Cena III - Pecados e segredos

Uma tardinha qualquer, em Tres Portos, Sapucaia. A menininha brinca com seu irmão mais velho em frente à sua casa. Não havia rua pavimentada, nem calçada. Era rua de chão batido, esburacada. Ela gostava de ver quando a patrola passava com sua imensa pá que nivelava a rua. Ela ouvia o barulho e corria para o portão para olhar aquele gigante amarelo, com aquelas rodas enormes. Só detestava lembrar do apelido que seu primo - logo ele, seu amigão! - lhe dera, "pneu de patrola".

Havia grama ao invés de calçada. E uma valeta rasa, onde escoavam as águas nos dias chuva. Muitos sapos habitavam aquela estreita fenda, e por vezes, quando a água acumulava e desanuviava, podia-se ver os minúsculos girinos. Os girinos eram caçados pela gurizada impiedosamente, para muitas experiências, muitas delas fatais. Potes, garrafas, coadores de cozinha "emprestados": tudo isso virava material do nosso laboratório doas horrores experimentais. Éramos tão puros!

E isso nem era coisa só de meninos. Ela mesma era muito corajosa, e até havia pego juntamente com o primo alguns grilos que pulavam na grama do jardim e arrancado as suas pernas. Causava-lhe nojo e repugnãncia tocar naquelas patas peludas, mas fazia. Era engraçado ver os coitados sem as pernas, assim como era muito engraçado pegar as folhas das formigas cortadeiras e ve-las caminhando no ar. Mas os girinos...ah, esses aí eram muito mais divertidos que os grilos e as cortadeiras. E nem sabia dizer o por que disso.

Um dia ela brigou com o irmão por causa dos girinos. E foi feio. E acho que foi a primeira vez que se arrependeu de algo na vida. E também a primeira vez em que acertou um alvo. A primeira e única vez que machucou alguém, deliberadamente.

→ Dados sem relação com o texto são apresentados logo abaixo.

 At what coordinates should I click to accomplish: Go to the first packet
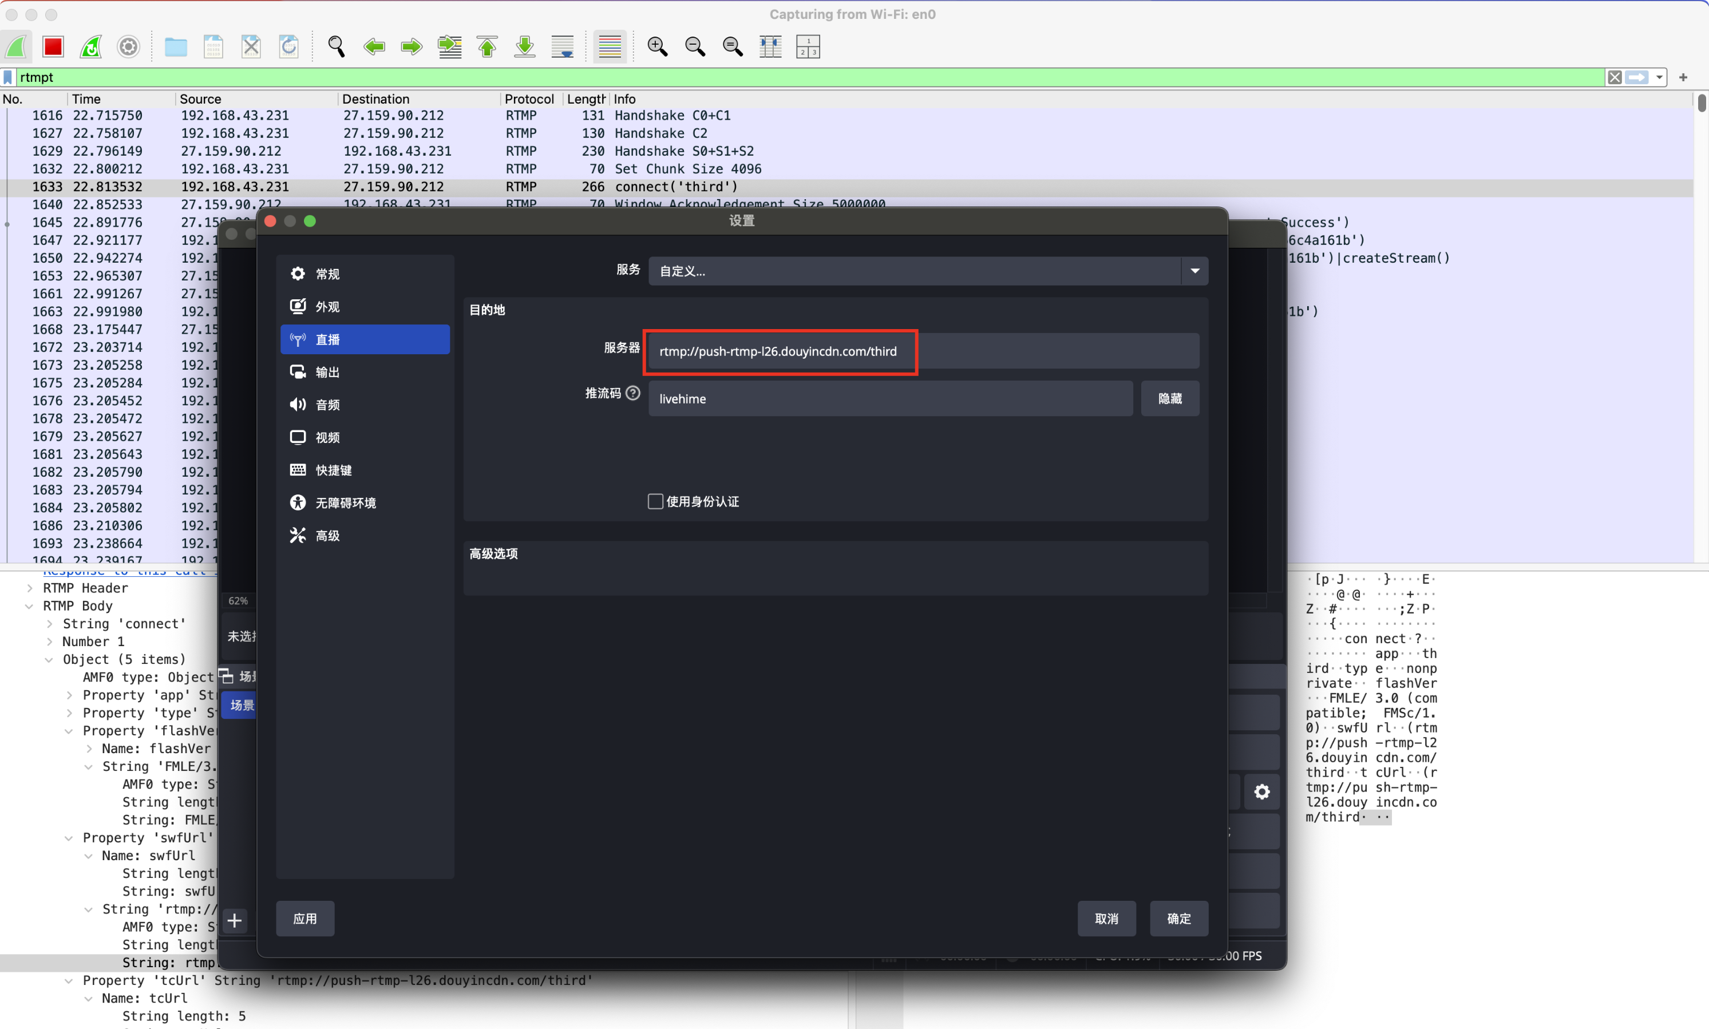pyautogui.click(x=487, y=46)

Ele estava lá, sentado na pontezinha de madeira sobre a veleta, pesquisando solitáriamente seu conteúdo vivo. Ela quis participar da brincadeira. Mas o seu irmão não a queria por ali e a afastou, gritando para não se meter onde não era chamada. Magoada, ela estava dirigindo-se ao portão da casa. De repente, ela viu a pedra. Uma pedrinha pequena, destas que se coloca aos montes no chão para evitar o barro na entrada das casas. A pedra foi parar na sua mão e, sem pensar e mais nada, dominada pela raiva que sentia, atirou com toda a sua força na direção do irmão, que estava de costas. E não é que ela o acertou bem na nuca?

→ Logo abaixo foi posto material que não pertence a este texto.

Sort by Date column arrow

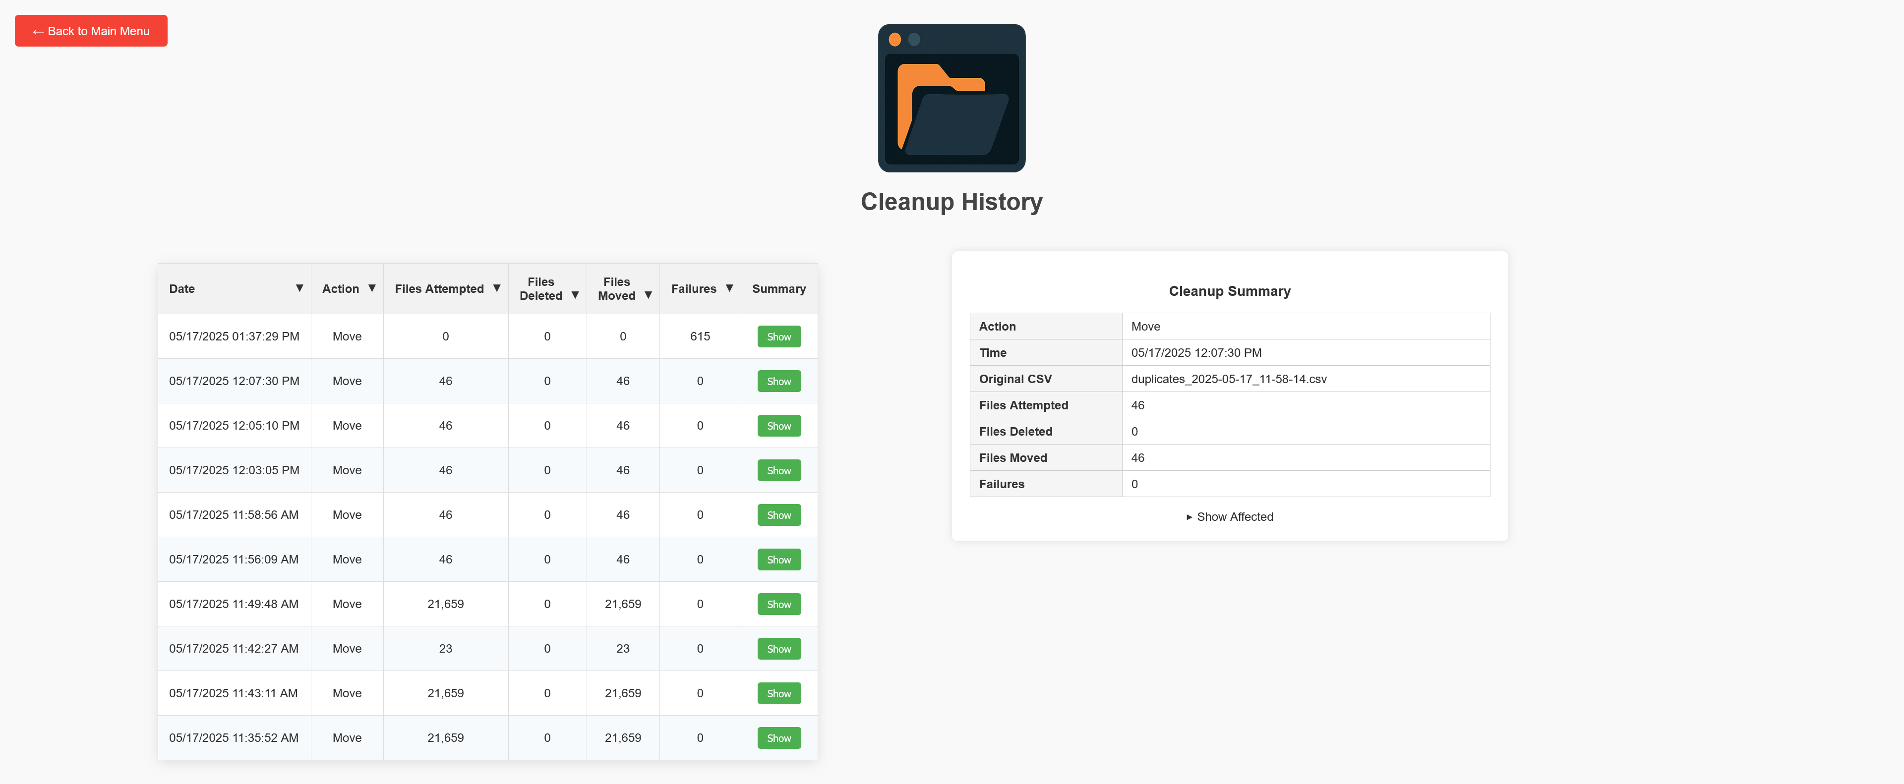299,288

Foi uma gritaria e uma correria. O sangue escorria. O irmão, incrédulo, a acusava e chorava, com a mão ensanguentada. Ela, apavorada e imóvel como uma estátua, totalmete incrédula de sua ação. "Foi sem querer!", gritava. A mãe veio ver o que acontecia e logo foi tratando de cuidar da ferida. A sua sorte era que o irmão tinha a fama bem maior do que a sua, que era considerada a quietinha da família. Ele já havia caído de cabeça do abacateiro e aquele sarrafo que prendia o balanço caíra em cheio na sua cabeça... mas ela chorava de arrependimento do seu ato impensado, pois jamais acharia que realmente acertaria o alvo. Aquilo de atirar a pedra foi uma extensão de sua raiva, nada mais do que isso, não queria mesmo machucar ninguém!

Se houve um castigo depois disso, por parte de sua mãe, ela não lembra. Seu castigo foi nao esquecer jamais disso, de como sua raiva havia lhe dominado. Por mais que fale e escreva, a imagem está lá. Muitos foram os relatos às tias e aos primos, com até uma ponta de orgulho, depois, por sua coragem. Mas ela nunca concordou com o feito. No fundo ela se envergonhava disso tudo, assim como se envergonhava toda vez que Rubens a encontrava e gritava prá todo mundo ouvir:

- Essa daí come meleca de nariz, escondida!